◆ **Stated problem a**: In the forum question below, how did the asker first split the sum over $k$?

◆ **Extract provided**:
--*--

$\frac{\partial}{\partial X_{ij}} \sum_k\sum_l\sum_m\sum_n X_{lk}C_{lm}X_{mn}N_{nk}=\sum_m\sum_n C_{im}X_{mn}N_{nj} + \sum_k\sum_l X_{lk}C_{li}N_{jk}$

940 Views Asked by At

Is there any way (i.e. a formula) to compute the derivative of the summation in the second step below without having to separate the summation by cases according to whether particular indices are equal to $i$ or $j$.

$$ \frac{\partial}{\partial X_{ij}} trace\{X^TCXN\} = \frac{\partial}{\partial X_{ij}} \sum_k\sum_l\sum_m\sum_n X_{lk}C_{lm}X_{mn}N_{nk}$$ $$= \sum_m\sum_n C_{im}X_{mn}N_{nj} + \sum_k\sum_l X_{lk}C_{li}N_{jk}$$ $$=(CXN)_{ij} + (C^TXN^T)_{ij}$$

For example how I analysed it was by separating the sum over $k$ into a sum over $k\neq j$ and a sum with $j=k$ and then continued separating summations like this until I could evaluate the derivative.

--*--

◆ **Input material**:
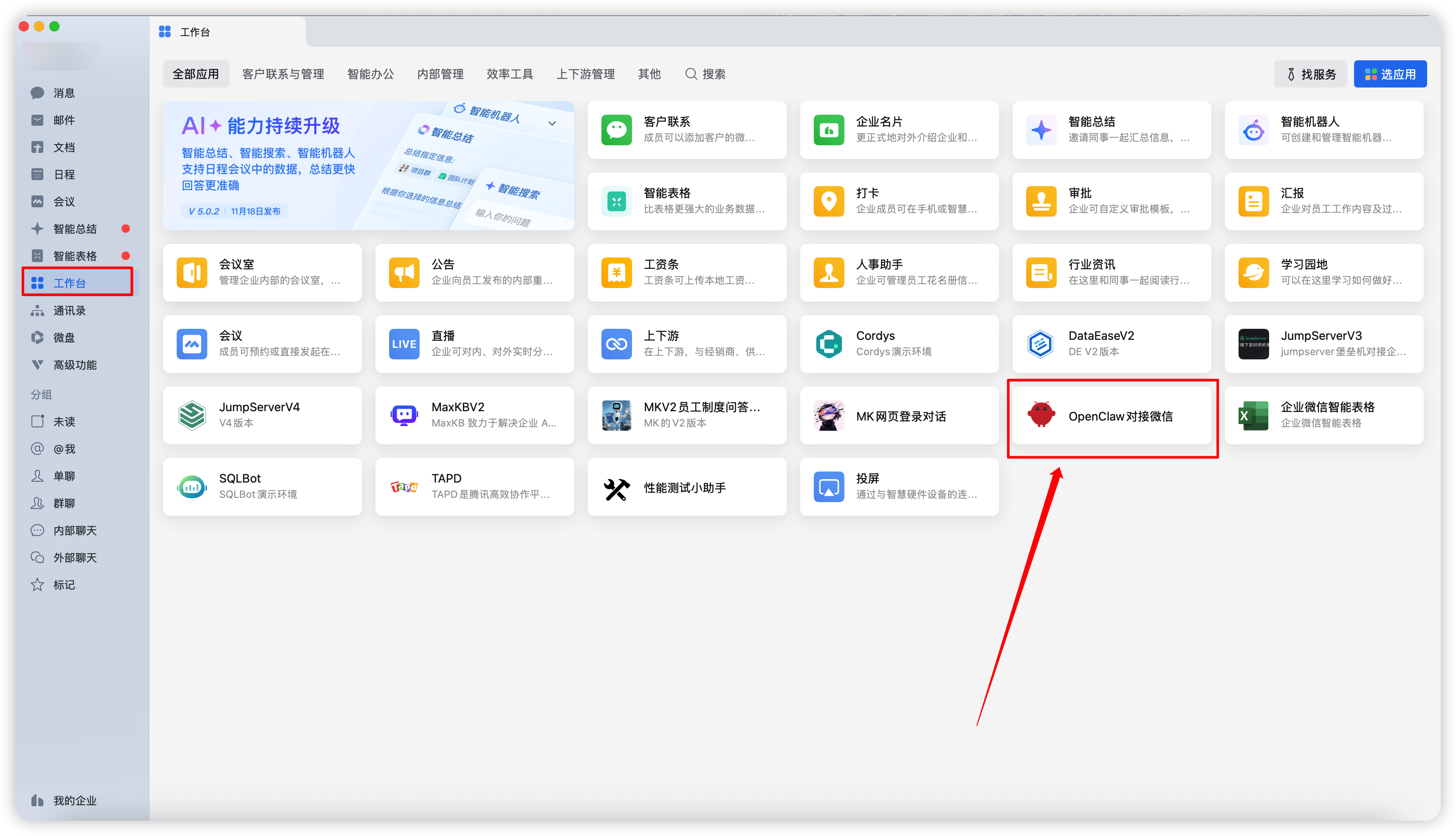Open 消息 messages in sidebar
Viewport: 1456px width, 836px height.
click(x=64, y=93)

--*--

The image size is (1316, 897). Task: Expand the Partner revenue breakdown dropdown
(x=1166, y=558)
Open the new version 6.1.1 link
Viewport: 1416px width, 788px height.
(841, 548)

--*--

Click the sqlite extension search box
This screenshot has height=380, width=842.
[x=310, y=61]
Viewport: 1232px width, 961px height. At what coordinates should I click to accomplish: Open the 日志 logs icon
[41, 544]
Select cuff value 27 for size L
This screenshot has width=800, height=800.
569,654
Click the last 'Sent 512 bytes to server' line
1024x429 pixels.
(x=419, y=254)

--*--

◆ **Stated problem b**: Identify every line of the records that contains the word "height", matching case exactly.

◆ **Result a**: Into a sum over $k\neq j$ and a sum with $j=k$.

◆ **Result b**:
Viewport: 1456px width, 836px height.
Viewport: 1416px width, 788px height.
This screenshot has height=380, width=842.
Viewport: 1232px width, 961px height. At what coordinates should I click to accomplish: Open the 日志 logs icon
This screenshot has width=800, height=800.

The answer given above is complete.